**QUÉ HAY QUE HACER:** Según la página de la limpia con hongos y Gato Negro, ¿en qué universidad fue el concierto?

**PÁGINA:**
/---

Una limpia con hongos y Gato Negro
Gato Negro © Autor desconocido

Una limpia con hongos y Gato Negro

Una limpia no autorizada con drogas; y de escenario, un concierto en la Universidad de San Carlos de Guatemala. 
Hongos y vino
 
Era una tarde de depresión. Típica de 2014 o 2015. Ya no hago distinción alguna porque fueron cuatro años de llantos, culpas y arrepentimientos por alguien que nunca valió la pena.
 
La vida era una rutina: tediosa, insatisfactoria y ya nada tenía sentido. Vivía por vivir, me levantaba por inercia y trabajaba para que mi salario costeara mis vicios. Esos que me hacían olvidar (o por lo menos sobrellevar) lo miserable que me sentía desde hacía ya muchos meses.
 
Lo bueno era que no estaba sola. Éramos varios los descorazonados que le teníamos rabia al “amor”, que de lindo y romántico no tenía ni mierda.
 
Fue así como recibí el inbox de una de mis aleras. Que para no revelar identidades, llamare únicamente “La Cheve”, un derivado de su nombre, que además varios asociábamos con su vida de locura y parranda.
 
Fiesta que se había vuelto en luto y tortura, gracias a la mal obra de un pizado (cuando no), egoísta y descorazonado.
 
Ella, igual que yo, andaba tratando de sobrevivir con un corazón roto
 
que ardía en furia al recordar los momentos que la habían partido en pedazos.
 
“La Cheve” me propuso ir a la U, porque, en época de cierres, todo por allá se trata de vicios y fiesta. Fue un día entre semana, porque para las chingaderas no hay día específico. Después de sacar mi trabajo, la pasé recogiendo por la sexta avenida, en medio de ese tráfico denso que se arma en días lluviosos.
 
Nos vimos, nos saludamos con un abrazo, como sintiendo compasión por la situación de cada una. Emprendimos el viaje hacia nuestra alma mater y en el camino,
 
ella me ofreció una exquisita mezcolanza a la cual yo no me pude negar.

\---

**DATOS PROPORCIONADOS:**
/---

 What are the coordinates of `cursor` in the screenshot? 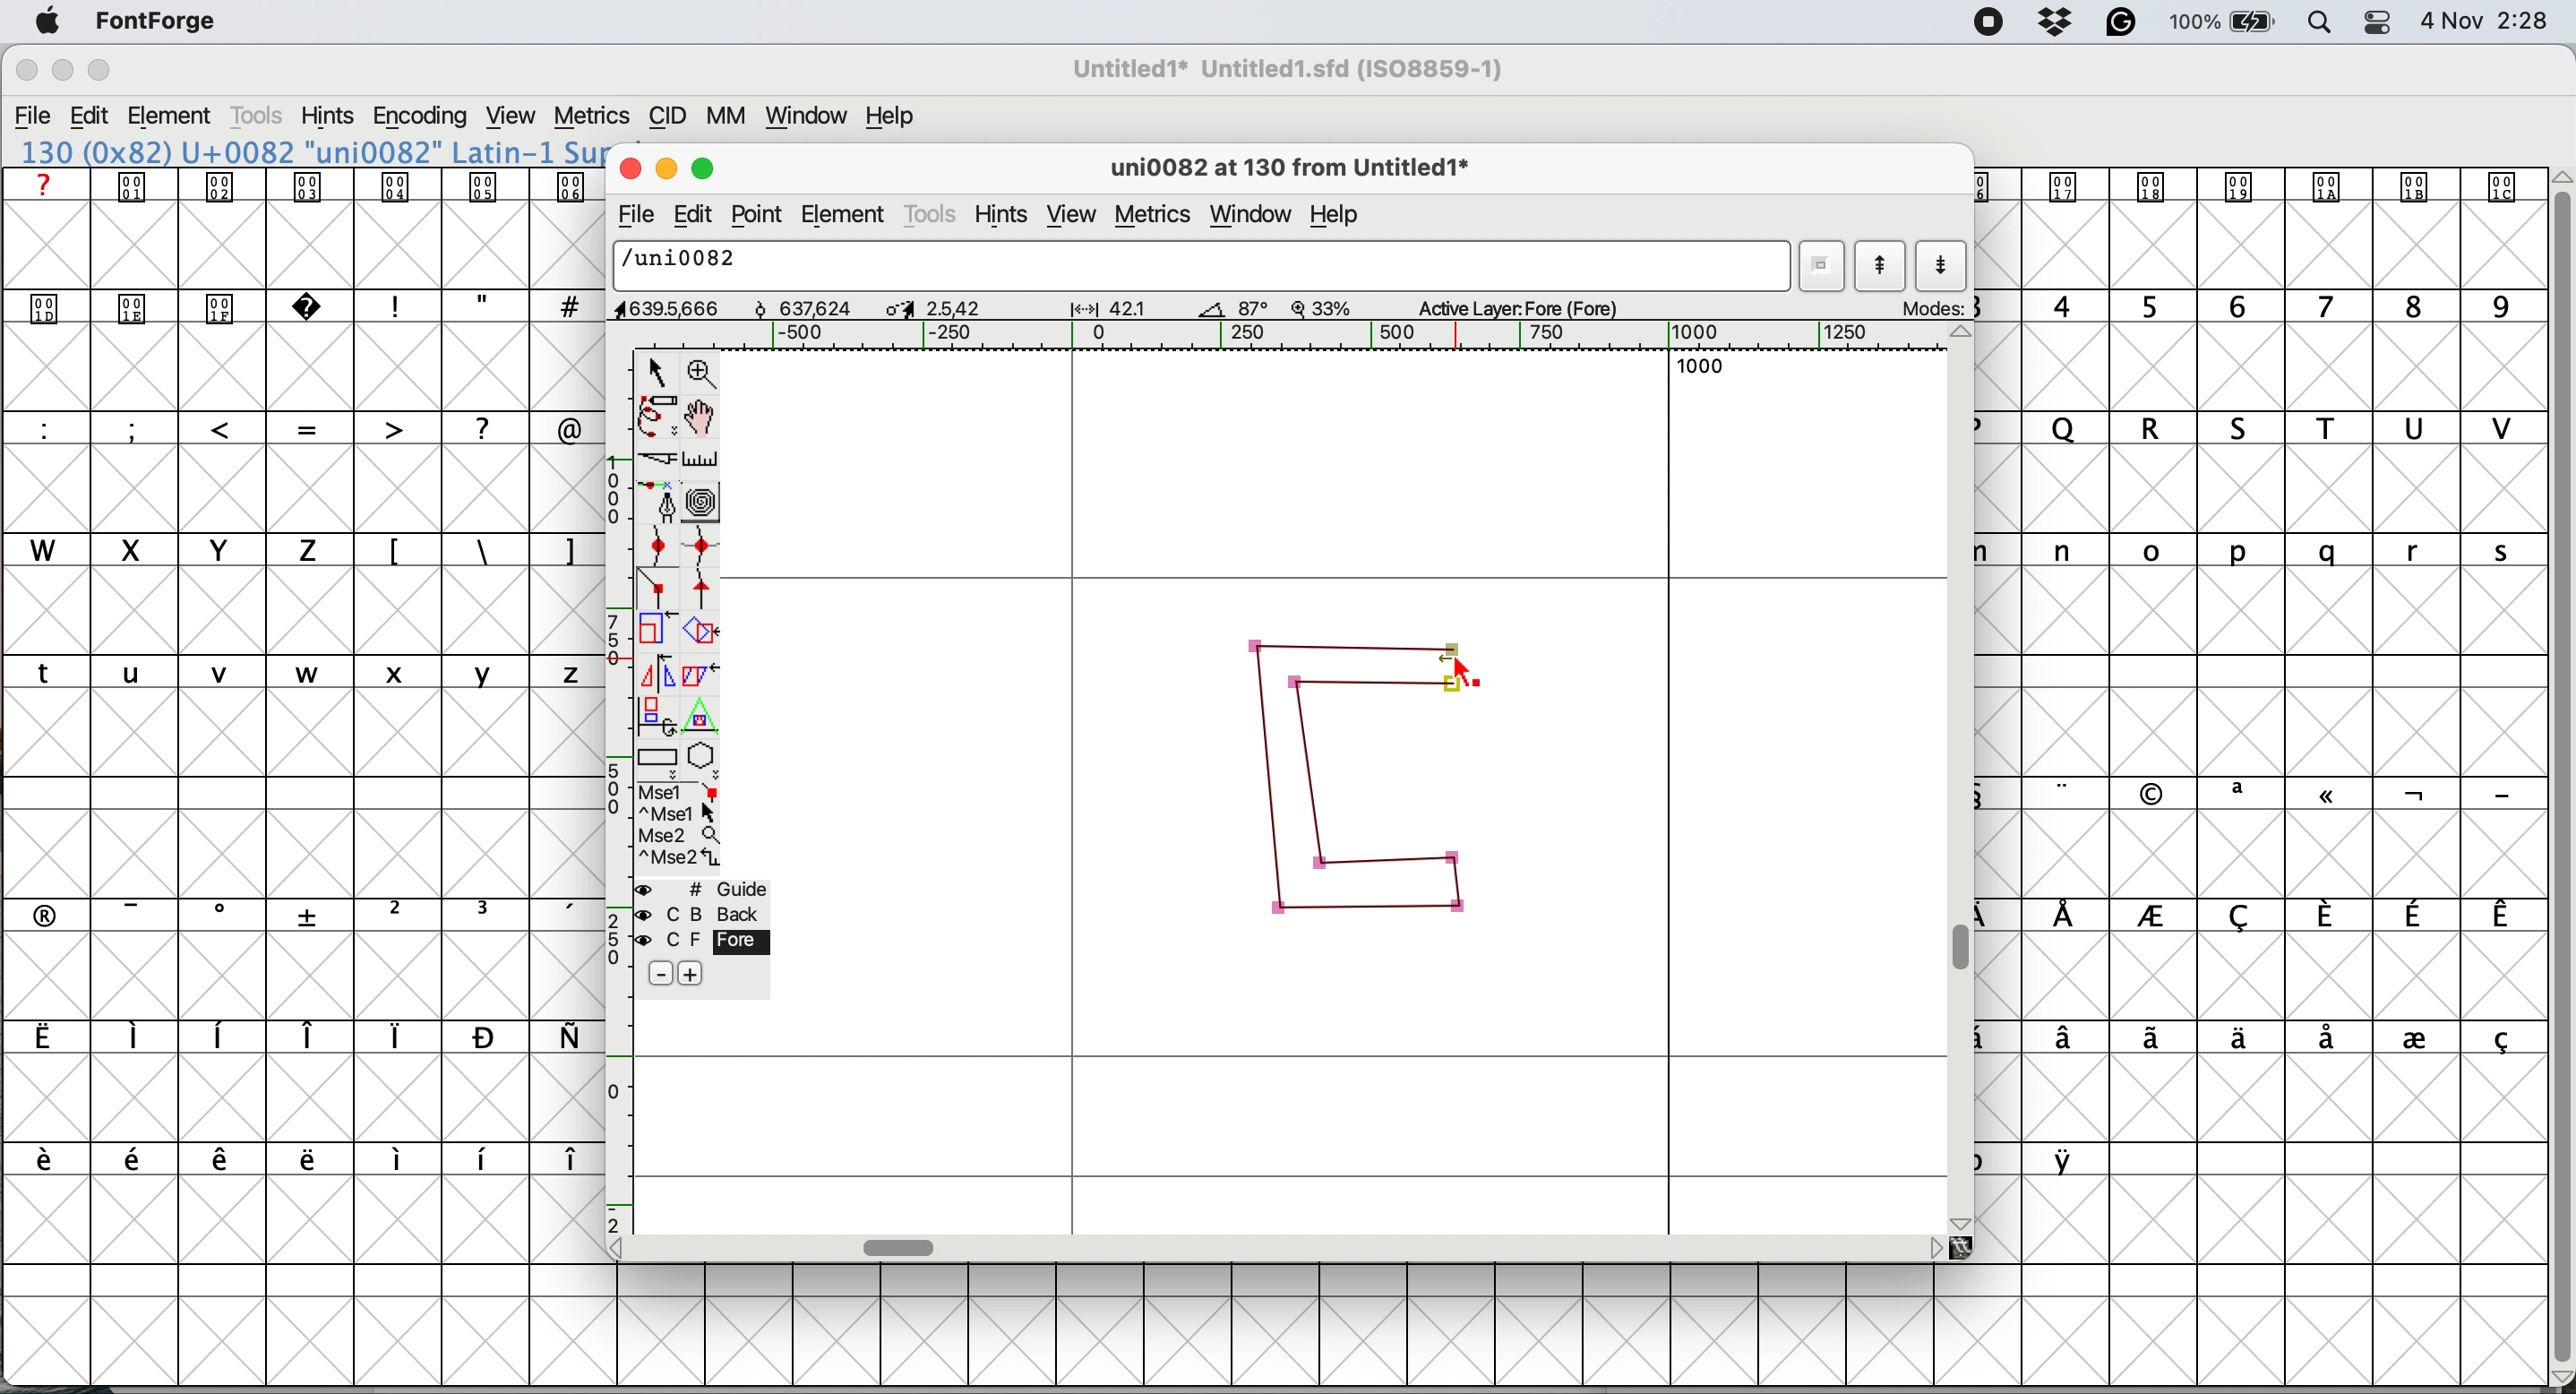 It's located at (1463, 671).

\---

**RESPUESTA:** En la Universidad de San Carlos de Guatemala.